Любезный молодой человек, давший столь пространные пояснения, был всего-навсего фатом, он ревновал к шуму, что наделал пролетарий, в эту минуту жадно ловивший знаки дамского восхищения, и не менее того завидовал учености эрудита, который не раз унижал его в глазах собравшихся мужчин.

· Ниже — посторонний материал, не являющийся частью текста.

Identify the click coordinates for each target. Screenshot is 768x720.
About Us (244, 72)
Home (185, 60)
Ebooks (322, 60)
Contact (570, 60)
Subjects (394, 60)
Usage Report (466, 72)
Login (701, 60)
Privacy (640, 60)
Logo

«А что же я сам? — призадумался Жюль после того, как долго искал в глубине собственной души причин недоброжелательства ко всем троим. — Разве не понравилось бы мне сейчас оказаться на месте сапожника и слушать пробегающий по зале сладостный шепоток в мою честь? Не этого ли в конечном счете я и добиваюсь? Вирши показались мне скверными, да не потому ли, что я бы предпочел, чтобы слушали мои? Ученый господин, обругавший их, проявил отменную проницательность, я был бы рад выражать свои мысли с тою же остротой, что и он. И даже молодой фат вовсе не заблуждался, к тому же надобно признать, что галстух он повязывает лучше меня, а его одежда безупречна».
Так Жюль и проводил дни, все чаще выходя в свет и все реже открывая свою душу; чем гуще вскипала вокруг него толпа, тем обособленнее он держался: таков был совокупный результат приобретенного опыта, многих ран, нанесенных самолюбию, твердой решимости и внешних обстоятельств.
С человеком случается одно из двух: или его проглатывает общество — тогда он заимствует самые расхожие мысли, страсти и растворяется без остатка, неразличимый на общем фоне; или он свертывается, прячется внутрь себя и уже совсем не высовывается из своей скорлупы — тут различия между ним и ближними углубляются, разверзаются пропасти даже по такому случаю, как толкование одной и той же мысли. Он живет отшельником, грезит в одиночестве, страдает без свидетелей, никто не делит с ним его радостей, не поощряет ласковым словом его любовных увлечений, не утешает в скорбях, душа его походит на затерянное в пространствах созвездие, по воле случая удаляющееся от всех прочих. Вот почему мы видим столько дружб у детей, встречаем гораздо меньшее их число у юношей и почти не находим ничего подобного промеж людей зрелых, не говоря о стариках, обыкновенно начисто лишенных друзей.